The second two graphs highlight the other important implication, which is that most future games will be disseminated without physical form. I still don’t know of preservation models for network distributed content, and it will soon be the only type of content that is created.

Distribution til Now

And again, into the future:

Distribution to Future

The incredible production rates of current games, and the inability to currently preserve them all will lead to a situation where predominantly single player, non-networked games are overrepresented (or in many cases the only representatives) in the playable record. I don’t see a way to actually avoid this situation except to be aware of it. If developers and designers disseminate more information about their development practices, or take on a standardized framework for the free dissemination of historical source code and assets, then those breadcrumbs could help prevent complete loss. You can’t reconstruct an entire loaf from the crumbs, but you can gain a sense of its texture, ingredients, and baking process.

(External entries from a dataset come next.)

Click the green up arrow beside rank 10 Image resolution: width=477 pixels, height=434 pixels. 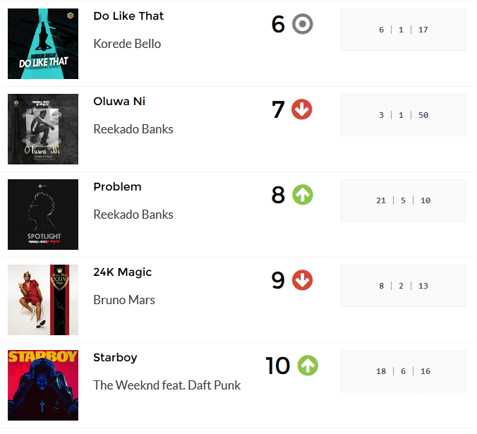click(308, 366)
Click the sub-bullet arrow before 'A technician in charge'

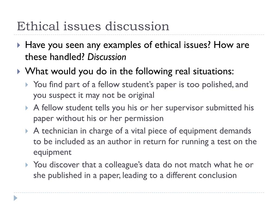point(27,131)
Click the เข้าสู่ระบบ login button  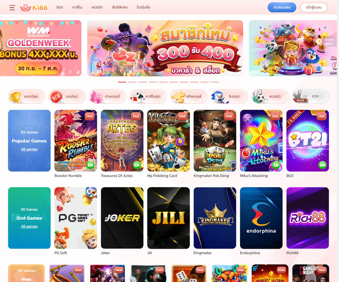click(x=314, y=7)
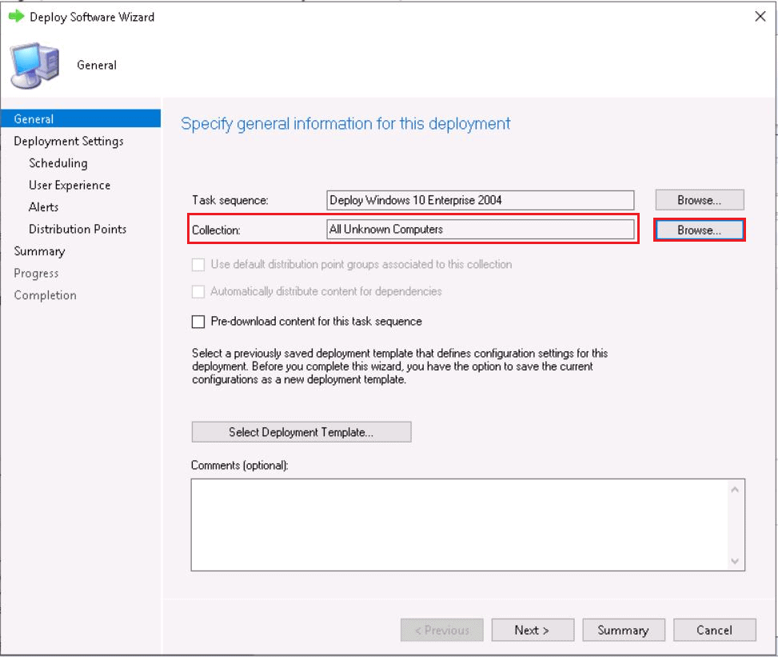Check Automatically distribute content for dependencies
The height and width of the screenshot is (657, 778).
pyautogui.click(x=198, y=292)
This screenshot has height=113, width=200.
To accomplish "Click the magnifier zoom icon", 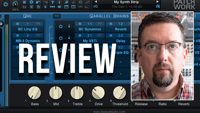I will click(x=66, y=2).
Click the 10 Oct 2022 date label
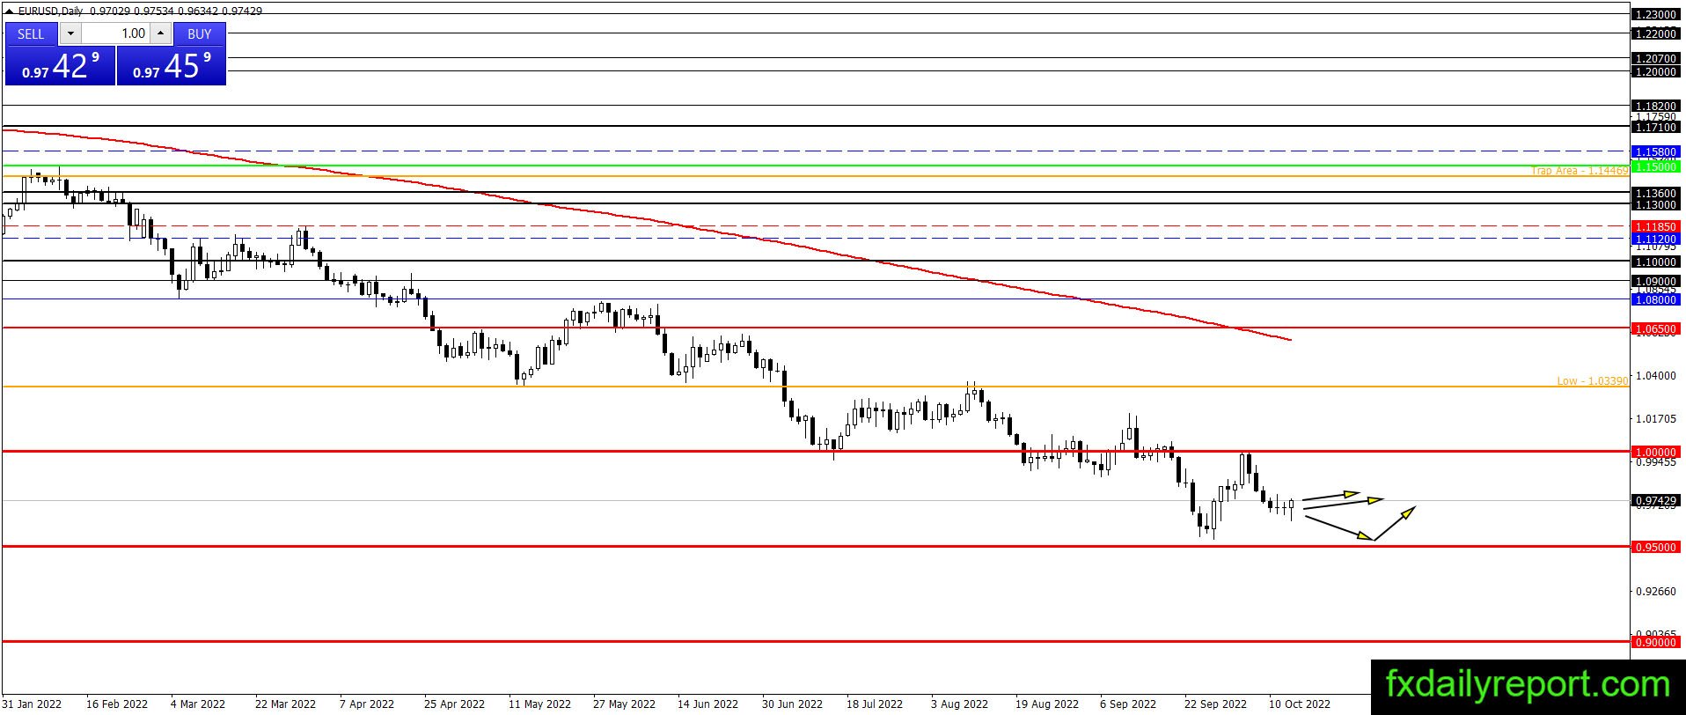 coord(1299,704)
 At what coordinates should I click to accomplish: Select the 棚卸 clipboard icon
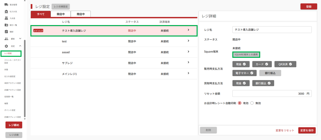click(7, 32)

Okay, so the situation is looking pretty dire, what are some ways to combat this looming preservation quagmire? (It’s also not looming, since it’s already here.)

First is to consider what we are trying to save when we preserve video games. What I thought we were trying to save is the ability to play a historical game at some point in the future. What I’m thinking we need to do is to record the act of play itself. This is the position of James Newman (and probably others). To “record the act of play” is to develop dedicated methodologies to save how people today interact with their games. These methods would involve video capture, textual description, and some means to describe that data for future contextualization and recovery. We probably can’t save all the games on the app store in a playable state, but we could probably record a video of some part of them, along with a player describing the experience. This is a way to hedge against total loss, since there will be at least some historical record of the object aside from its name on a list somewhere (if even that).  The good news here is that YouTube and Twitch are effectively archiving gameplay everyday. The bad news is that we need means to organize and back up those records, since they will only last as long as Google and Amazon consider them profitable or useful.

Second, maybe get the people creating these things to dedicate a little more time to basic preservation activities. Releasing records of development, production processes, and legacy source code would allow other insights to be made about games, and in some cases allow for their recreation or recovery. I know this is a tall order, since the current corporate culture around all software development is to play close to the chest. It would be nice however, if the best advice archivists could offer game developers wasn’t to just steal things from their workplaces.

Third, there needs to be more societal pressure and motivation to legitimate games as cultural production worth saving, a la film, and to create larger institutional structures that fight for preservation activity. I spend some time at film preservation conferences, and it is fairly common that high-level executives from major Hollywood studios attend, speak and participate. This is partly due to the commercial viability of film preservation, since old films can still stock streaming services. But it’s also due to a culture in the film industry itself that understands and appreciates its history, the importance of maintaining that history, and the societal benefits that come from preserving cultural heritage. It would be great for the games industry to realize that as well.

Lastly, everything I’ve discussed regarding game software extends to software in general. And in that area, I think things may be even worse. Games at least form a semi-coherent class of software that can be framed as a cultural production worth saving. I don’t see the same consideration for office software, embedded systems or mobile applications and that’s a shame.